START MATERIAL PROVIDED
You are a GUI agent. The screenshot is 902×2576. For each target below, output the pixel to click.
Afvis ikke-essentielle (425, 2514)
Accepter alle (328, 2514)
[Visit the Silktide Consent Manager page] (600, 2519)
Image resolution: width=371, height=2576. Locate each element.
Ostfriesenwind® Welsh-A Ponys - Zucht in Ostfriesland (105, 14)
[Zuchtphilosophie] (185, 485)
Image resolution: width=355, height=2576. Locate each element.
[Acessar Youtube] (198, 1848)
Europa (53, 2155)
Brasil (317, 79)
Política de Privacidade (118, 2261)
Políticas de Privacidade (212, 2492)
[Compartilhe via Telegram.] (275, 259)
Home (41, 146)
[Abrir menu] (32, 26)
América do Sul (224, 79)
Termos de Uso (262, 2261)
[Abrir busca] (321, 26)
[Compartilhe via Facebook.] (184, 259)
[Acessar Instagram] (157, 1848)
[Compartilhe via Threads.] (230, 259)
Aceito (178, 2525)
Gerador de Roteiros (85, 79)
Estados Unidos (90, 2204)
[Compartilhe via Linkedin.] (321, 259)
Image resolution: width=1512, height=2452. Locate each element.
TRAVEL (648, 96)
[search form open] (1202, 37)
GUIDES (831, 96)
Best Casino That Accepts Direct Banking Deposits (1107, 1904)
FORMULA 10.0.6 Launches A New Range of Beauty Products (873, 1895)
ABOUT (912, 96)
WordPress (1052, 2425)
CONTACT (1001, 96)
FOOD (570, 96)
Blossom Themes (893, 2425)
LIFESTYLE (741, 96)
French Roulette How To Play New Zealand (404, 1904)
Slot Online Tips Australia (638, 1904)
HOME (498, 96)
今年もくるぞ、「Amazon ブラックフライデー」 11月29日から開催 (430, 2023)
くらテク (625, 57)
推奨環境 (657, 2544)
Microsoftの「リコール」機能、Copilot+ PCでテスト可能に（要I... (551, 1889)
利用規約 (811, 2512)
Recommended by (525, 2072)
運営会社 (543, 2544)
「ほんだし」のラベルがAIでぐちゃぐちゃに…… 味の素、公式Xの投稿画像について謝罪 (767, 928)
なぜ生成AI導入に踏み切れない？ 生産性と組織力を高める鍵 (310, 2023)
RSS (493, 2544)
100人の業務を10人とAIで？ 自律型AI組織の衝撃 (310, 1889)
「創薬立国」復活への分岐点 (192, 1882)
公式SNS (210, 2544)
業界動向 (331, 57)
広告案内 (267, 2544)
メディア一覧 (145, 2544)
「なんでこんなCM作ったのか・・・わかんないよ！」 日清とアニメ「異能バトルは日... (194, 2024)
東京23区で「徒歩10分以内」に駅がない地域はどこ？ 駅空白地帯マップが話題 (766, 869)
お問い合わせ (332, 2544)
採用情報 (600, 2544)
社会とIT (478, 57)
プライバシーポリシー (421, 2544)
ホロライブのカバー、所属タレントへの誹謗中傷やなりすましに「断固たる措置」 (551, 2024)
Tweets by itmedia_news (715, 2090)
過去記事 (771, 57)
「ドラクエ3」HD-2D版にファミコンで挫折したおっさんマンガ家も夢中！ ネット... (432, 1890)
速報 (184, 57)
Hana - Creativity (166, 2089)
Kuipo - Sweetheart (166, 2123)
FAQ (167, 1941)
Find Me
END MATERIAL PROVIDED
**EXERCISE REQUIREMENTS:** Determine how many lines above contain "Locate" and respond with that number only.

**OUTPUT FOR THIS EXERCISE:** 3